_TASKS FOR THIS EXERCISE_.
A - Answer these questions from the news report on the Syrian sieges:
(i) How old is Abu Jalal Tilawi?
(ii) For how long has the Damascus suburb of Moadamiyah been under blockade?
(iii) About how many inmates are held in the central prison in Aleppo?
B - Decide whether each statement agrees with the news report on the Syrian sieges, and quote the words that settle it:
(i) Tilawi fled along with around 1,300 others.
(ii) Homs is Syria's second-largest city.
(iii) Only government forces have used blockades in Syria.
C - Continue the news report on the Syrian sieges from the point where it stops.

_SOURCE TEXT_.
-*-*-

BEIRUT (AP) -- Weeping children begged for food and women picked grass to eat as hunger gripped rebel-held neighborhoods of the Syrian city of Homs during a nearly two-year military blockade, according to a rare first-hand account by a man evacuated during a truce this week.
It was ultimately that hunger that caused Abu Jalal Tilawi to flee, along with around 1,300 others, mostly women, children and elderly allowed out during the truce.
"They couldn't dislodge us with the missiles they rained down on us," the 64-year-old Tilawi said of besieging government forces. "The hunger defeated us. The hunger, the hunger, the hunger. I left the city where I was born, where my father was born, where my ancestors were born. I was weeping while I was walking."
Tilawi's account in a Skype interview spotlights the suffering experienced by an estimated 250,000 civilians living in over 40 areas across Syria that have been blockaded for months. Most of the sieges are by government forces, aiming to wear down resistance, but rebels have also adopted the tactic in some areas.
Western powers at the U.N. Security Council are trying to push for more sanctions against Syria to punish the government of President Bashar Assad for the blockades, though Russia has vowed to veto a resolution.
"We are facing the worst humanitarian tragedy since the genocide in Rwanda in 1994," France's U.N. Ambassador Gerard Araud said Tuesday. "Starvation is used as a weapon by the regime.'
The continuing siege of rebel-held districts in Homs, Syria's third-largest city, is perhaps the longest. But the rebel-held Damascus suburb of Moadamiyah has been under blockade for 15 months. A government siege of Yarmouk, an area on Damascus' southern fringes that is home to some 18,000 people, has been in place for about a year, and activists estimate more than 100 people there have died of hunger-related illnesses and a lack of medical aid.
In the battleground northern city of Aleppo, rebels have blockaded the central prison, with an estimated 4,000 inmates, for almost year. The Syrian Red Crescent delivered food parcels to prisoners, but had to stop this month because of intensified fighting. Rebels say government forces use the prison to launch strikes on rebel-held districts of the city.
"People will suffer inside the prison, but there are ... people who are suffering in Aleppo because of the regime controlling this prison," said Abu Adel, a rebel from the Ansar al-Haq Brigade taking part in the siege. He spoke via Skype on condition he be identified only by his nom de guerre for security reasons.
Syrian government officials similarly say blockades are to prevent rebels from spreading and accuse them of holding residents in besieged areas hostage.

-*-*-

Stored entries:
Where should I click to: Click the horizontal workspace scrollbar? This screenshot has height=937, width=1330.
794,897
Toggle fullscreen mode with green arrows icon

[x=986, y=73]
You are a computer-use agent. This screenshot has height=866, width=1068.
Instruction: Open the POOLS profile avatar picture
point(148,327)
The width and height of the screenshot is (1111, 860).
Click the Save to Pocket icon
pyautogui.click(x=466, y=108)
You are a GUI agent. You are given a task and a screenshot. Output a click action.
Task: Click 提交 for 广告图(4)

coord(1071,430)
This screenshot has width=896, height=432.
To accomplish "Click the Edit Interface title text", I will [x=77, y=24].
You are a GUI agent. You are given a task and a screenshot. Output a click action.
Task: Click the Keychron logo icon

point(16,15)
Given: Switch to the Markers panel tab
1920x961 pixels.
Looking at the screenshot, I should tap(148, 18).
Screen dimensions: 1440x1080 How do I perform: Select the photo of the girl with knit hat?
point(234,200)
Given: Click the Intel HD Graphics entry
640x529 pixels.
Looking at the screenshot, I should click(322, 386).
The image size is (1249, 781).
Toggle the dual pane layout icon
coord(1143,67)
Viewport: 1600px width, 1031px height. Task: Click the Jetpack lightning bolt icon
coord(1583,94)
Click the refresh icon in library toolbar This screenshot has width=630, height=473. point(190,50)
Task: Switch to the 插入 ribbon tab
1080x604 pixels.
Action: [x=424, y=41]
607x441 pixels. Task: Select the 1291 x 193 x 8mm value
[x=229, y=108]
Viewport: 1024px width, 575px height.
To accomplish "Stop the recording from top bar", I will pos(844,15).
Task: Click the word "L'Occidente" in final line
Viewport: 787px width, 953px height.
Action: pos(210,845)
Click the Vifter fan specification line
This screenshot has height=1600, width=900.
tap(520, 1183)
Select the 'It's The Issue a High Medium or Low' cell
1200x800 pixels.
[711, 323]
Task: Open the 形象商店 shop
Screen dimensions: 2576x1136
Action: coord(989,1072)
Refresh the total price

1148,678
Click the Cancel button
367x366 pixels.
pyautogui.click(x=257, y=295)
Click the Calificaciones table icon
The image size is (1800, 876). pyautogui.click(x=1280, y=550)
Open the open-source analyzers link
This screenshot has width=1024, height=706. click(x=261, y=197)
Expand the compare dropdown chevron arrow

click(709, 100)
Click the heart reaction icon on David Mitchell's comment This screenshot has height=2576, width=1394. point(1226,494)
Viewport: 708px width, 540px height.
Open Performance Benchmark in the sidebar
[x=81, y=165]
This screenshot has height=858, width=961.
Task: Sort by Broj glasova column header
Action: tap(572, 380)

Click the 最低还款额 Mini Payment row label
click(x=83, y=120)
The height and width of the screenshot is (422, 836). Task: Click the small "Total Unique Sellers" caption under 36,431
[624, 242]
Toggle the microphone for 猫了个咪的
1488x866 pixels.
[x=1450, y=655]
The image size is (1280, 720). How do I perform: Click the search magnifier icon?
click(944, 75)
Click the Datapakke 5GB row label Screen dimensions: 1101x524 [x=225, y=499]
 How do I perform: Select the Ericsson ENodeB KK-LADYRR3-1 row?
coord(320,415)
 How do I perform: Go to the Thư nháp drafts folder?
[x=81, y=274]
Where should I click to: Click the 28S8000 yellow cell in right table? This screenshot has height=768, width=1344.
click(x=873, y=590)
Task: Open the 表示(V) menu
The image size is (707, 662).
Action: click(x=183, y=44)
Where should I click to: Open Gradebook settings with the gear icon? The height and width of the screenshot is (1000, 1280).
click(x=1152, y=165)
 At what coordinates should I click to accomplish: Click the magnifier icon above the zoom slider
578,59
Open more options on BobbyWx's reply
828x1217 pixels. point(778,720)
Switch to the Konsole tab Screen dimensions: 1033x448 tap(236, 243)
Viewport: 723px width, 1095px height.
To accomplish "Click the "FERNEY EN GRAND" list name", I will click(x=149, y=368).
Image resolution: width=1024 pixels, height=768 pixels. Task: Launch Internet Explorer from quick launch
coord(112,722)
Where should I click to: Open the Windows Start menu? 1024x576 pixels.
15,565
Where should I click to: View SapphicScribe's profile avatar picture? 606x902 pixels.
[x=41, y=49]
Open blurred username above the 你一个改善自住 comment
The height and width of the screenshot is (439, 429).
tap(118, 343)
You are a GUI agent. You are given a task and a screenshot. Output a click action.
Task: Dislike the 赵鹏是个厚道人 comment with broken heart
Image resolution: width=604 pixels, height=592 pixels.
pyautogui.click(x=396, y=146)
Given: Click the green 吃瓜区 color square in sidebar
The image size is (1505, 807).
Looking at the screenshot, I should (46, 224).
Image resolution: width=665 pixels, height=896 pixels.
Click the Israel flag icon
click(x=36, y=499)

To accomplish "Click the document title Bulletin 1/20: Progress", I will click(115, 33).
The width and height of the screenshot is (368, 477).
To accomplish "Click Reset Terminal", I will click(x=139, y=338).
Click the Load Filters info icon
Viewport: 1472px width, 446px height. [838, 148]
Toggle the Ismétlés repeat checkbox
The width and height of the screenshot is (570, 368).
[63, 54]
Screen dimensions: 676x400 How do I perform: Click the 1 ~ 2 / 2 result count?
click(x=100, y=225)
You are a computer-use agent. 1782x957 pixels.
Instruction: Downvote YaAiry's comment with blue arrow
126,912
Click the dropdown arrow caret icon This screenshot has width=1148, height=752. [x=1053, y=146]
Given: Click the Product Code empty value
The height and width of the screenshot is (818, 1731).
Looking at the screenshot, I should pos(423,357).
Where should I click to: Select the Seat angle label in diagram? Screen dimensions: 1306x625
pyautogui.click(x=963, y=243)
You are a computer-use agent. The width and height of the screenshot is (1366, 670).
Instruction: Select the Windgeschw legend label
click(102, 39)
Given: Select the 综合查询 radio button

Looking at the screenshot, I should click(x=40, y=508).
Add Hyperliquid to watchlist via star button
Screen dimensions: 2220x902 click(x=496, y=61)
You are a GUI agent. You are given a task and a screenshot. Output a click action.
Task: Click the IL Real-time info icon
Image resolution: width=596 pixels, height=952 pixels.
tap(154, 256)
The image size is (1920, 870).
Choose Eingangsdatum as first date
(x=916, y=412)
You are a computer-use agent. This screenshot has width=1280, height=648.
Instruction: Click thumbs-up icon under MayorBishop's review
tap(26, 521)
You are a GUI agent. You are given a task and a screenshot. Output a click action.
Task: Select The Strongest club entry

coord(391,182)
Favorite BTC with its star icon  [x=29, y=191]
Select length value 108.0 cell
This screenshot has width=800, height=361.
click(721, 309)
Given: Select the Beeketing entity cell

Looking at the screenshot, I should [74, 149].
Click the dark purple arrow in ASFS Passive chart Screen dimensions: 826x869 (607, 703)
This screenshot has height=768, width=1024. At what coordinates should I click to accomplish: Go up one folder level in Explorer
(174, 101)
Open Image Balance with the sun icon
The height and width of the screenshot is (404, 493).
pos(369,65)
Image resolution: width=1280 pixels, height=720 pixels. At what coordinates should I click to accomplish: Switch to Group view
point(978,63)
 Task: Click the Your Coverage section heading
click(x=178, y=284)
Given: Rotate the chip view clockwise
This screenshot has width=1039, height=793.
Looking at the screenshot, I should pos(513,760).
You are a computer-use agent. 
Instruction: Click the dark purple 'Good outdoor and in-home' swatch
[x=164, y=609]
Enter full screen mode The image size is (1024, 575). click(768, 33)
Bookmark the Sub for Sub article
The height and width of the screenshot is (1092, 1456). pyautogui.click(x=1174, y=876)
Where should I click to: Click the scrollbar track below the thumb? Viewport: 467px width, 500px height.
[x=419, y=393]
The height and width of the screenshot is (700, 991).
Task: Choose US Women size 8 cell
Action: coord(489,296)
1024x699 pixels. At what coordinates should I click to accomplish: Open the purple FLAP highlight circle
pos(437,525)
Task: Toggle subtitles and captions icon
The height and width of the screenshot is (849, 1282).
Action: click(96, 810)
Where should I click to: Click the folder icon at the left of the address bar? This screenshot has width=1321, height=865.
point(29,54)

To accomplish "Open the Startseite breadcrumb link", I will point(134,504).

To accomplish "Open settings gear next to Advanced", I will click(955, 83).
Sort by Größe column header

-*-*-

_ANSWERS TO EACH TASK_.
A -
(i) He is 64 years old.
(ii) It has been under blockade for 15 months.
(iii) An estimated 4,000 inmates are held there.

B -
(i) Yes: "It was ultimately that hunger that caused Abu Jalal Tilawi to flee, along with around 1,300 others, mostly women, children and elderly allowed out during the truce."
(ii) No: "Homs, Syria's third-largest city"
(iii) No: "Most of the sieges are by government forces, aiming to wear down resistance, but rebels have also adopted the tactic in some areas."

C -
Homs, in central Syria, was one of the first cities to see a major uprising against Assad's rule in early 2011. Government forces managed to regain control of much of the city, but rebel fighters kept their grip on several districts, including Old Homs, the historic Medieval district that is largely a tight network of small alleyways.
In the summer of 2012, government forces clamped down their siege on the district, barring the entry of food, water and medical supplies.
The effect appeared to have been devastating.
Before the evacuation, an estimated 2,500 civilians were trapped in Old Homs. The truce came after a call by U.N. mediator Lakhdar Brahimi and came into effect on Friday, lasting until Wednesday evening. With a few exceptions, the Syrian government barred men considered of fighting age -- between 15 and 55 -- from leaving.
The truce was shaken by repeated shooting and shelling that prevented many civilians from leaving, killed 11 people, and forced U.N. and Syrian Red Crescent workers to repeatedly halt evacuations and shipments of food into the besieged districts. In the end, around 1,300 made it out -- including 500 children, 20 pregnant women and a number of disabled, according to accounts from U.N. and Syrian officials.
Some of those who emerged --though not all -- appeared frail and skinny, said Matthew Hollingworth, country director of the World Food Program, speaking from Homs about the evacuees.
"They are physically and mentally exhausted from what they have suffered for 600 days, and they are at their wits end," he said.
A Syrian reporter in Homs said evacuees described scrounging for food sources during the months of siege. Some smuggled in supplies through tunnels connecting with other Homs neighborhoods. Vendors bribed soldiers to let in some food -- albeit at radically marked-up prices: $50 for a kilo (2 pounds) of rice cost, $40 for cracked wheat. The reporter spoke to The AP on condition of anonymity because he was not authorized to talk to foreign media.